*** MATERIAL FOR THIS EXERCISE ***
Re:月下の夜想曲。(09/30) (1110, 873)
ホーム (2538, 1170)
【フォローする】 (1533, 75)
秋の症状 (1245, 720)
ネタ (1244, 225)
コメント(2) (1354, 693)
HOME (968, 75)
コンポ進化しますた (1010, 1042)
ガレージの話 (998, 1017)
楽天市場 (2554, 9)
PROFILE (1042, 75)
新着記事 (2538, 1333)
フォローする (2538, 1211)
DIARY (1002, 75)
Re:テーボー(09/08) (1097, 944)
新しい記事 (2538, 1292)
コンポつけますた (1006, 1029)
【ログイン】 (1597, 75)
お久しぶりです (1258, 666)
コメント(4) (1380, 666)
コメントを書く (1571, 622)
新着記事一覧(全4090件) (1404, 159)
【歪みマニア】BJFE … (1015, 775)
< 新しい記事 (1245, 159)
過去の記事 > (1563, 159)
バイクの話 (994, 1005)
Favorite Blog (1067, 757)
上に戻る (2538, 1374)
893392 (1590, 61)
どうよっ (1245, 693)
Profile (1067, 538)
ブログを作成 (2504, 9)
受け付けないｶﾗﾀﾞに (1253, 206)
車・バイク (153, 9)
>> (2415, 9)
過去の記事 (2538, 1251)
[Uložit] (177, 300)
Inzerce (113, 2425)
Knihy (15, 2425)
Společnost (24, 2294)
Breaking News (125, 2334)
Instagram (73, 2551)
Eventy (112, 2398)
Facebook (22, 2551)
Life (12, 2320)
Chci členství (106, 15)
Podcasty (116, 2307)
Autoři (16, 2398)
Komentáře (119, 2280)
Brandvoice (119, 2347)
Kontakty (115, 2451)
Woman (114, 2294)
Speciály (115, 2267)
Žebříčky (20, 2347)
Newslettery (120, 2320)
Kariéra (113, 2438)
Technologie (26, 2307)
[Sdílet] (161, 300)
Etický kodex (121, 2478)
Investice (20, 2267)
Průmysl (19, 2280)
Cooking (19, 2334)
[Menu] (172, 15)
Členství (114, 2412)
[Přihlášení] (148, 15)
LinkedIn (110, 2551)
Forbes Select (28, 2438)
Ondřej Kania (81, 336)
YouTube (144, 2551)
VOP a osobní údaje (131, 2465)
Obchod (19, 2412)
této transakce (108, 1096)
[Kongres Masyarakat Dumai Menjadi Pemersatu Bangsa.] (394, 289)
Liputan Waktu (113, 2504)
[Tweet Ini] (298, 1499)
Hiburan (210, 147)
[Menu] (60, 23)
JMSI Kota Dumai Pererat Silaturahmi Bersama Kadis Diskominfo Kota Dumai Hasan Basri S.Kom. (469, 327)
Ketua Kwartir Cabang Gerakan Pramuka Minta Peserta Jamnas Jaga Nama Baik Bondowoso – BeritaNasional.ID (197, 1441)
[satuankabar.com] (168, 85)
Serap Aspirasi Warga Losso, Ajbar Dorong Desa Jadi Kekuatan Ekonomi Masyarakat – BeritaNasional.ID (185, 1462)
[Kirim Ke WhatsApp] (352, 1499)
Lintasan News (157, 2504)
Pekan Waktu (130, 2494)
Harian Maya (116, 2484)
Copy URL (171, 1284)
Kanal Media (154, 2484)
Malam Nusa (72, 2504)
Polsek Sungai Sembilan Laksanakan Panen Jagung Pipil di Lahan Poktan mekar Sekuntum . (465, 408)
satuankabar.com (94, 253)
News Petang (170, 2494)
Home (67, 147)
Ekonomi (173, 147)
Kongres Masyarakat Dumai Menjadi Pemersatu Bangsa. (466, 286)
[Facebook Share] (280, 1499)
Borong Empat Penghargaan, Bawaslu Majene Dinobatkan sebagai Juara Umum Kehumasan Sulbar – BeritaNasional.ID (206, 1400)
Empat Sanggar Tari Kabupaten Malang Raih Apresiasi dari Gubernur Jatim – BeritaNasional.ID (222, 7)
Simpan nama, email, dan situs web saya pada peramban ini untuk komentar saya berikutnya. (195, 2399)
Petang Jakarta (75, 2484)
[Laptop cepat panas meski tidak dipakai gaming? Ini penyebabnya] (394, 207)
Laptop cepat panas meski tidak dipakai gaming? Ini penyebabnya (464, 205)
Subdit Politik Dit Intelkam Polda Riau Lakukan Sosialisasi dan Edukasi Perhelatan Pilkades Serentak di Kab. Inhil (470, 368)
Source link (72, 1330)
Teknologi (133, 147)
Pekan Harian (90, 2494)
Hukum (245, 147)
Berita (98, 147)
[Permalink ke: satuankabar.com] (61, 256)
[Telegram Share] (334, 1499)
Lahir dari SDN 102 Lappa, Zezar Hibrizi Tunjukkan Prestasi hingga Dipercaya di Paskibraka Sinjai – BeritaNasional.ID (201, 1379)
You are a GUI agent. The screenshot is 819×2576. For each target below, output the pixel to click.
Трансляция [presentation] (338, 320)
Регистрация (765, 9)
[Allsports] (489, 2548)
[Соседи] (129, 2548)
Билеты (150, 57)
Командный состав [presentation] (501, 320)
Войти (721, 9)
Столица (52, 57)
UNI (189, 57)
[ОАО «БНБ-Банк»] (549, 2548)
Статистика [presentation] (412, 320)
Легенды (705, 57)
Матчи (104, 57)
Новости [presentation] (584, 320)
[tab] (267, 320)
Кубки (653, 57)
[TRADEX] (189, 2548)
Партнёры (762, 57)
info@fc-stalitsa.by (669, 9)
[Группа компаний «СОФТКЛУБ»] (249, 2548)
***
## EXERCISE AIM
Return exactly the opening lines of the listing above, ending with the line that has "[satuankabar.com] (168, 85)".

## EXPECTED ANSWER
Re:月下の夜想曲。(09/30) (1110, 873)
ホーム (2538, 1170)
【フォローする】 (1533, 75)
秋の症状 (1245, 720)
ネタ (1244, 225)
コメント(2) (1354, 693)
HOME (968, 75)
コンポ進化しますた (1010, 1042)
ガレージの話 (998, 1017)
楽天市場 (2554, 9)
PROFILE (1042, 75)
新着記事 (2538, 1333)
フォローする (2538, 1211)
DIARY (1002, 75)
Re:テーボー(09/08) (1097, 944)
新しい記事 (2538, 1292)
コンポつけますた (1006, 1029)
【ログイン】 (1597, 75)
お久しぶりです (1258, 666)
コメント(4) (1380, 666)
コメントを書く (1571, 622)
新着記事一覧(全4090件) (1404, 159)
【歪みマニア】BJFE … (1015, 775)
< 新しい記事 (1245, 159)
過去の記事 > (1563, 159)
バイクの話 (994, 1005)
Favorite Blog (1067, 757)
上に戻る (2538, 1374)
893392 (1590, 61)
どうよっ (1245, 693)
Profile (1067, 538)
ブログを作成 (2504, 9)
受け付けないｶﾗﾀﾞに (1253, 206)
車・バイク (153, 9)
>> (2415, 9)
過去の記事 (2538, 1251)
[Uložit] (177, 300)
Inzerce (113, 2425)
Knihy (15, 2425)
Společnost (24, 2294)
Breaking News (125, 2334)
Instagram (73, 2551)
Eventy (112, 2398)
Facebook (22, 2551)
Life (12, 2320)
Chci členství (106, 15)
Podcasty (116, 2307)
Autoři (16, 2398)
Komentáře (119, 2280)
Brandvoice (119, 2347)
Kontakty (115, 2451)
Woman (114, 2294)
Speciály (115, 2267)
Žebříčky (20, 2347)
Newslettery (120, 2320)
Kariéra (113, 2438)
Technologie (26, 2307)
[Sdílet] (161, 300)
Etický kodex (121, 2478)
Investice (20, 2267)
Průmysl (19, 2280)
Cooking (19, 2334)
[Menu] (172, 15)
Členství (114, 2412)
[Přihlášení] (148, 15)
LinkedIn (110, 2551)
Forbes Select (28, 2438)
Ondřej Kania (81, 336)
YouTube (144, 2551)
VOP a osobní údaje (131, 2465)
Obchod (19, 2412)
této transakce (108, 1096)
[Kongres Masyarakat Dumai Menjadi Pemersatu Bangsa.] (394, 289)
Liputan Waktu (113, 2504)
[Tweet Ini] (298, 1499)
Hiburan (210, 147)
[Menu] (60, 23)
JMSI Kota Dumai Pererat Silaturahmi Bersama Kadis Diskominfo Kota Dumai Hasan Basri S.Kom. (469, 327)
Ketua Kwartir Cabang Gerakan Pramuka Minta Peserta Jamnas Jaga Nama Baik Bondowoso – BeritaNasional.ID (197, 1441)
[satuankabar.com] (168, 85)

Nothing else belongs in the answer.